Convert every one of the records below into a Markdown table with two columns, n and Line: n holds the row number and Line holds the text of each non-blank line. Skip blank lines.

═════ Extracted entries

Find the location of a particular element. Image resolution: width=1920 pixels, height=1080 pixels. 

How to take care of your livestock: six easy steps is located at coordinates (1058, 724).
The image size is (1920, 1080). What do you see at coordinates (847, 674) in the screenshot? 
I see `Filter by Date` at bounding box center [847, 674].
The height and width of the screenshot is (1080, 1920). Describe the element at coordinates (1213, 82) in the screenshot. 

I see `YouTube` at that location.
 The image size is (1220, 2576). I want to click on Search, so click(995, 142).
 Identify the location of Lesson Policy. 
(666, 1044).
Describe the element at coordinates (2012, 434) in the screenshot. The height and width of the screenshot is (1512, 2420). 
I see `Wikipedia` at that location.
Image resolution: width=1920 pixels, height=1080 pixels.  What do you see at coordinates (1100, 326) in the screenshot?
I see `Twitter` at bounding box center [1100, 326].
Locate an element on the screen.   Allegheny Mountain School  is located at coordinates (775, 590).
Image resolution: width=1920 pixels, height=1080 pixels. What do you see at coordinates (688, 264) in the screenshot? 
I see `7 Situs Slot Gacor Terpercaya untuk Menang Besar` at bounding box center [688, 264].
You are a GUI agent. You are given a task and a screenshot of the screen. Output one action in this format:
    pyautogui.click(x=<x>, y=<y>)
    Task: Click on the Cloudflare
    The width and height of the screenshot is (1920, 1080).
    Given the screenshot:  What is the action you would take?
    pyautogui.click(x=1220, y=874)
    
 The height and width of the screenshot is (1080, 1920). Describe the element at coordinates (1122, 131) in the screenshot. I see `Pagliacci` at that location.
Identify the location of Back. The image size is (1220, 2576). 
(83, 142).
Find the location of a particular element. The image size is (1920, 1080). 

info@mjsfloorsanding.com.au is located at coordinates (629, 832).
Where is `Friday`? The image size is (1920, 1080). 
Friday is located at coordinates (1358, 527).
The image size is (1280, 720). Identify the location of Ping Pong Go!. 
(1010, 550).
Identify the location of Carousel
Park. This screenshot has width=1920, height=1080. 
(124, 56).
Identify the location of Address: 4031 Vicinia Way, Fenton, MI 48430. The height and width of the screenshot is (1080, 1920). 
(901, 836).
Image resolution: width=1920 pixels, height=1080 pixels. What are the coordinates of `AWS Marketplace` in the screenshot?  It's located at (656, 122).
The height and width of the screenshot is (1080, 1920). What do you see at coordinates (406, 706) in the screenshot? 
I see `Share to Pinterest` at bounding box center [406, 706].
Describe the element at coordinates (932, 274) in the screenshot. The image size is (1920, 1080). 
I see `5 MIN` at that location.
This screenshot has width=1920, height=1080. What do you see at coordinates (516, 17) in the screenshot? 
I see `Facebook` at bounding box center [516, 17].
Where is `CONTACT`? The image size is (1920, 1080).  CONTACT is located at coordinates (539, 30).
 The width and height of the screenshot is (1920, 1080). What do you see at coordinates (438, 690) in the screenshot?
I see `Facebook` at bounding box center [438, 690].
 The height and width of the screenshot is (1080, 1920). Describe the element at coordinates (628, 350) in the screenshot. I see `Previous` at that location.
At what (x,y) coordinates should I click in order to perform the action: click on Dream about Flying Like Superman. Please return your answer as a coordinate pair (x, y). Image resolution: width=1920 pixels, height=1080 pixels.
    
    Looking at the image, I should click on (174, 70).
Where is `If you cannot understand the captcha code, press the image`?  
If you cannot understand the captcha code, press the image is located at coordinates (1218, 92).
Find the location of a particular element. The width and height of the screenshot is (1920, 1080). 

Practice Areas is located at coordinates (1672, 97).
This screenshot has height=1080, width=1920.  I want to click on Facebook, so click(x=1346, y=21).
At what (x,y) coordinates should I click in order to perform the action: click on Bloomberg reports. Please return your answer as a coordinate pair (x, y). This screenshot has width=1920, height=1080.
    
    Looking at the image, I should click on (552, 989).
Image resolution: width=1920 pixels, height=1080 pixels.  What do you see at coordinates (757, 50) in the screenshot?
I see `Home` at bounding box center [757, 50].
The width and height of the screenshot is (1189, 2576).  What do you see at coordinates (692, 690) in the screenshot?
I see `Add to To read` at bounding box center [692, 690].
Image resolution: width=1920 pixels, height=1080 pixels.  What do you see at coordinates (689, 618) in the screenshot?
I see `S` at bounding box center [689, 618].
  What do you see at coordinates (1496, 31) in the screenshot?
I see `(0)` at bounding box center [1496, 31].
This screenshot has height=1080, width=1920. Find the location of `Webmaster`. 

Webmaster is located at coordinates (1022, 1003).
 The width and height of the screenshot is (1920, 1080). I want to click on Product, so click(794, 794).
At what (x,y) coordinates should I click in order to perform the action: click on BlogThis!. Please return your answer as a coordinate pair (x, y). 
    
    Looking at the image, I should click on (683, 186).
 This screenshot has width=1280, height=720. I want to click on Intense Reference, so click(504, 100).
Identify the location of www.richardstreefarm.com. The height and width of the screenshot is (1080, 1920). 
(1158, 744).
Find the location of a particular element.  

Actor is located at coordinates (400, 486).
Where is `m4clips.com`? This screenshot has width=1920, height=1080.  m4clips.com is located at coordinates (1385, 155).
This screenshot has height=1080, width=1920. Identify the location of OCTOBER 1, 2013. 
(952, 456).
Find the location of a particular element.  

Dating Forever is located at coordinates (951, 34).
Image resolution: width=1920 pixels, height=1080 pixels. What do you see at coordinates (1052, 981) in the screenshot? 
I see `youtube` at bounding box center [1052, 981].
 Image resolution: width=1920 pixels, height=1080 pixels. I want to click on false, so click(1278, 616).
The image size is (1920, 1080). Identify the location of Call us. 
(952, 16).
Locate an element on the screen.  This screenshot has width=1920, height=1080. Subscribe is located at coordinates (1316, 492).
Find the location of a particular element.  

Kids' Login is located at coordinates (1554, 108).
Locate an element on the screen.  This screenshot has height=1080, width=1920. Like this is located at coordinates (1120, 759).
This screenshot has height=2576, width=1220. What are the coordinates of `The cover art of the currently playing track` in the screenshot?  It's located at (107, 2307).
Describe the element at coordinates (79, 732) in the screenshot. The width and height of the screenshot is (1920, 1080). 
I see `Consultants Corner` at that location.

══════════

Correct result:
| n | Line |
|---|---|
| 1 | Find the location of a particular element. Image resolution: width=1920 pixels, height=1080 pixels.  |
| 2 | How to take care of your livestock: six easy steps is located at coordinates (1058, 724). |
| 3 | The image size is (1920, 1080). What do you see at coordinates (847, 674) in the screenshot?  |
| 4 | I see `Filter by Date` at bounding box center [847, 674]. |
| 5 | The height and width of the screenshot is (1080, 1920). Describe the element at coordinates (1213, 82) in the screenshot.  |
| 6 | I see `YouTube` at that location. |
| 7 |  The image size is (1220, 2576). I want to click on Search, so click(995, 142). |
| 8 |  Identify the location of Lesson Policy.  |
| 9 | (666, 1044). |
| 10 | Describe the element at coordinates (2012, 434) in the screenshot. The height and width of the screenshot is (1512, 2420).  |
| 11 | I see `Wikipedia` at that location. |
| 12 | Image resolution: width=1920 pixels, height=1080 pixels.  What do you see at coordinates (1100, 326) in the screenshot? |
| 13 | I see `Twitter` at bounding box center [1100, 326]. |
| 14 | Locate an element on the screen.   Allegheny Mountain School  is located at coordinates (775, 590). |
| 15 | Image resolution: width=1920 pixels, height=1080 pixels. What do you see at coordinates (688, 264) in the screenshot?  |
| 16 | I see `7 Situs Slot Gacor Terpercaya untuk Menang Besar` at bounding box center [688, 264]. |
| 17 | You are a GUI agent. You are given a task and a screenshot of the screen. Output one action in this format: |
| 18 |     pyautogui.click(x=<x>, y=<y>) |
| 19 |     Task: Click on the Cloudflare |
| 20 |     The width and height of the screenshot is (1920, 1080). |
| 21 |     Given the screenshot:  What is the action you would take? |
| 22 |     pyautogui.click(x=1220, y=874) |
| 23 |  The height and width of the screenshot is (1080, 1920). Describe the element at coordinates (1122, 131) in the screenshot. I see `Pagliacci` at that location. |
| 24 | Identify the location of Back. The image size is (1220, 2576).  |
| 25 | (83, 142). |
| 26 | Find the location of a particular element. The image size is (1920, 1080).  |
| 27 | info@mjsfloorsanding.com.au is located at coordinates (629, 832). |
| 28 | Where is `Friday`? The image size is (1920, 1080).  |
| 29 | Friday is located at coordinates (1358, 527). |
| 30 | The image size is (1280, 720). Identify the location of Ping Pong Go!.  |
| 31 | (1010, 550). |
| 32 | Identify the location of Carousel |
| 33 | Park. This screenshot has width=1920, height=1080.  |
| 34 | (124, 56). |
| 35 | Identify the location of Address: 4031 Vicinia Way, Fenton, MI 48430. The height and width of the screenshot is (1080, 1920).  |
| 36 | (901, 836). |
| 37 | Image resolution: width=1920 pixels, height=1080 pixels. What are the coordinates of `AWS Marketplace` in the screenshot?  It's located at (656, 122). |
| 38 | The height and width of the screenshot is (1080, 1920). What do you see at coordinates (406, 706) in the screenshot?  |
| 39 | I see `Share to Pinterest` at bounding box center [406, 706]. |
| 40 | Describe the element at coordinates (932, 274) in the screenshot. The image size is (1920, 1080).  |
| 41 | I see `5 MIN` at that location. |
| 42 | This screenshot has width=1920, height=1080. What do you see at coordinates (516, 17) in the screenshot?  |
| 43 | I see `Facebook` at bounding box center [516, 17]. |
| 44 | Where is `CONTACT`? The image size is (1920, 1080).  CONTACT is located at coordinates (539, 30). |
| 45 |  The width and height of the screenshot is (1920, 1080). What do you see at coordinates (438, 690) in the screenshot? |
| 46 | I see `Facebook` at bounding box center [438, 690]. |
| 47 |  The height and width of the screenshot is (1080, 1920). Describe the element at coordinates (628, 350) in the screenshot. I see `Previous` at that location. |
| 48 | At what (x,y) coordinates should I click in order to perform the action: click on Dream about Flying Like Superman. Please return your answer as a coordinate pair (x, y). Image resolution: width=1920 pixels, height=1080 pixels. |
| 49 |     Looking at the image, I should click on (174, 70). |
| 50 | Where is `If you cannot understand the captcha code, press the image`?   |
| 51 | If you cannot understand the captcha code, press the image is located at coordinates (1218, 92). |
| 52 | Find the location of a particular element. The width and height of the screenshot is (1920, 1080).  |
| 53 | Practice Areas is located at coordinates (1672, 97). |
| 54 | This screenshot has height=1080, width=1920.  I want to click on Facebook, so click(x=1346, y=21). |
| 55 | At what (x,y) coordinates should I click in order to perform the action: click on Bloomberg reports. Please return your answer as a coordinate pair (x, y). This screenshot has width=1920, height=1080. |
| 56 |     Looking at the image, I should click on (552, 989). |
| 57 | Image resolution: width=1920 pixels, height=1080 pixels.  What do you see at coordinates (757, 50) in the screenshot? |
| 58 | I see `Home` at bounding box center [757, 50]. |
| 59 | The width and height of the screenshot is (1189, 2576).  What do you see at coordinates (692, 690) in the screenshot? |
| 60 | I see `Add to To read` at bounding box center [692, 690]. |
| 61 | Image resolution: width=1920 pixels, height=1080 pixels.  What do you see at coordinates (689, 618) in the screenshot? |
| 62 | I see `S` at bounding box center [689, 618]. |
| 63 |   What do you see at coordinates (1496, 31) in the screenshot? |
| 64 | I see `(0)` at bounding box center [1496, 31]. |
| 65 | This screenshot has height=1080, width=1920. Find the location of `Webmaster`.  |
| 66 | Webmaster is located at coordinates (1022, 1003). |
| 67 |  The width and height of the screenshot is (1920, 1080). I want to click on Product, so click(794, 794). |
| 68 | At what (x,y) coordinates should I click in order to perform the action: click on BlogThis!. Please return your answer as a coordinate pair (x, y).  |
| 69 |     Looking at the image, I should click on (683, 186). |
| 70 |  This screenshot has width=1280, height=720. I want to click on Intense Reference, so click(504, 100). |
| 71 | Identify the location of www.richardstreefarm.com. The height and width of the screenshot is (1080, 1920).  |
| 72 | (1158, 744). |
| 73 | Find the location of a particular element.   |
| 74 | Actor is located at coordinates (400, 486). |
| 75 | Where is `m4clips.com`? This screenshot has width=1920, height=1080.  m4clips.com is located at coordinates (1385, 155). |
| 76 | This screenshot has height=1080, width=1920. Identify the location of OCTOBER 1, 2013.  |
| 77 | (952, 456). |
| 78 | Find the location of a particular element.   |
| 79 | Dating Forever is located at coordinates (951, 34). |
| 80 | Image resolution: width=1920 pixels, height=1080 pixels. What do you see at coordinates (1052, 981) in the screenshot?  |
| 81 | I see `youtube` at bounding box center [1052, 981]. |
| 82 |  Image resolution: width=1920 pixels, height=1080 pixels. I want to click on false, so click(1278, 616). |
| 83 | The image size is (1920, 1080). Identify the location of Call us.  |
| 84 | (952, 16). |
| 85 | Locate an element on the screen.  This screenshot has width=1920, height=1080. Subscribe is located at coordinates (1316, 492). |
| 86 | Find the location of a particular element.   |
| 87 | Kids' Login is located at coordinates (1554, 108). |
| 88 | Locate an element on the screen.  This screenshot has height=1080, width=1920. Like this is located at coordinates (1120, 759). |
| 89 | This screenshot has height=2576, width=1220. What are the coordinates of `The cover art of the currently playing track` in the screenshot?  It's located at (107, 2307). |
| 90 | Describe the element at coordinates (79, 732) in the screenshot. The width and height of the screenshot is (1920, 1080).  |
| 91 | I see `Consultants Corner` at that location. |